- Associated Press - Sunday, December 21, 2014

CHARLESTON, W.Va. (AP) - Interest in law enforcement work had declined dramatically in West Virginia in recent years as public scrutiny of police officers’ actions has increased, police officials in several localities said.

In the 1990s, more than 600 people showed up for entry-level exams for positions with the Kanawha County Sheriff’s Department. Last year, the department had fewer than 200 applicants, Chief Sheriff’s Deputy Mike Rutherford told The Charleston Gazette (https://bit.ly/13p6iP2 ).

Parkersburg Police Chief Joseph Martin and Charleston Police Chief Brent Webster reported similar declines.

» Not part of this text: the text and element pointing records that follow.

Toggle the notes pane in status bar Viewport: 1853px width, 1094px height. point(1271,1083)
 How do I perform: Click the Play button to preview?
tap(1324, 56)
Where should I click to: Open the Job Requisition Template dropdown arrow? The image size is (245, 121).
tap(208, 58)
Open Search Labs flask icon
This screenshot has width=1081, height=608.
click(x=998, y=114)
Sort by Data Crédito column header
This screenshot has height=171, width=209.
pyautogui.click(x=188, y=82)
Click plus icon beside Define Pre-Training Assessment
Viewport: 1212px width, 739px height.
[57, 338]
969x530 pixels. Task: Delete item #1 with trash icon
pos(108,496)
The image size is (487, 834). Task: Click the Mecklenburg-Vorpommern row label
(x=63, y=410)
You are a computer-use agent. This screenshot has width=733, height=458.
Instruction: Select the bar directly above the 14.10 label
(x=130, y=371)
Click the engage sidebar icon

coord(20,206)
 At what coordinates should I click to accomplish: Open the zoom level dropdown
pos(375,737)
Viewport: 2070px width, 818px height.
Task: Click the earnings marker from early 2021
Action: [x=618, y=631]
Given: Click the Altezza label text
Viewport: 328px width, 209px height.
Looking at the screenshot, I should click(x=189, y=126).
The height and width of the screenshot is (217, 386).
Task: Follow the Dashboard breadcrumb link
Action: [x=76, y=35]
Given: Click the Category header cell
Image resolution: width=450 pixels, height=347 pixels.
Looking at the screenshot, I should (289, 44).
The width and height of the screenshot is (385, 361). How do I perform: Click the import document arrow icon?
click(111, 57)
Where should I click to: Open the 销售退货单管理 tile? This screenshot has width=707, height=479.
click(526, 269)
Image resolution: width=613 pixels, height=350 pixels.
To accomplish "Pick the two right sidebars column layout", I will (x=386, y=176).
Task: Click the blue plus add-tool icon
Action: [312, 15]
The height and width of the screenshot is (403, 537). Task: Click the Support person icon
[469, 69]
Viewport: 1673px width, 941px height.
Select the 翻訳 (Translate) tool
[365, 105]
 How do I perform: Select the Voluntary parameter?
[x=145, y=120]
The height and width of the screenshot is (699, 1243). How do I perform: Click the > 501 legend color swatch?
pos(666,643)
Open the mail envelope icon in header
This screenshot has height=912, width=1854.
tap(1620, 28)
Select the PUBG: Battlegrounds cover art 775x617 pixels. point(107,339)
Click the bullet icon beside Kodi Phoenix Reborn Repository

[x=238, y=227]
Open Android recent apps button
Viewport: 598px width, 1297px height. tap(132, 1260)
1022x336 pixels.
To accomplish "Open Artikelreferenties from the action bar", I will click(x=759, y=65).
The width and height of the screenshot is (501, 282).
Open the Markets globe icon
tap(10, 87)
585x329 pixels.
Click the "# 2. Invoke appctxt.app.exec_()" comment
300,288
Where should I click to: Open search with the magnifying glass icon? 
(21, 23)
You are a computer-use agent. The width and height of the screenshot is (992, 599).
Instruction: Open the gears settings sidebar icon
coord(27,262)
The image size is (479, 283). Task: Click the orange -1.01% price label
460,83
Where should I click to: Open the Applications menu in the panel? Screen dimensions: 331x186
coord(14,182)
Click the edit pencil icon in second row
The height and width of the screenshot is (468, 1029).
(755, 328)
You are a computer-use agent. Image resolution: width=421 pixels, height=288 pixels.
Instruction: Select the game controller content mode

In Parkersburg, the average number of applicants showing up for a written test has dropped from about 500 in the mid-1990s to 75 today, Martin said. During the same period, Webster said the number of applicants signing up for a written test in Charleston has fallen from more than 500 to sometimes fewer than 100.

“I think they realize that what they do would be so scrutinized to the point it’s not worth the trouble, and it’s not worth the headache . to become involved in the field,” Rutherford told the newspaper. “Quite often, people question you and call you everything under the sun including a racist simply because you make an arrest.”

Martin said officers today are expected to act perfect at all times, even when they are off-duty.

“The recent events in Ferguson and New York have brought even more negative publicity towards our profession,” Martin told the newspaper in an email. “This publicity has driven a wedge between the public and the officers that serve them. So the question now is who would want to subject themselves or their family to the constant scrutiny of the public?”

Kanawha County sheriff’s Cpl. Brian Humphreys said public scrutiny has always been part of the job.

“You’re always going to be somebody’s bad guy,” Humphreys told the newspaper. “When there’s an arrest that must be made, it’s never done in a vacuum. There’s always a negative effect of it. You may be arresting a criminal who has created victims, but you may also be removing a husband or father or wife or mother from a family that needs them. You’ll have to withstand that scrutiny and still do the right thing and follow the law.”

Becoming a police officer is a lengthy process that can dissuade some candidates. Pay also is a deterrent, Morgantown Police Chief Ed Preston said.

Recruiting also is hampered by difficulty in finding candidates who can pass drug tests and background checks, police officials said.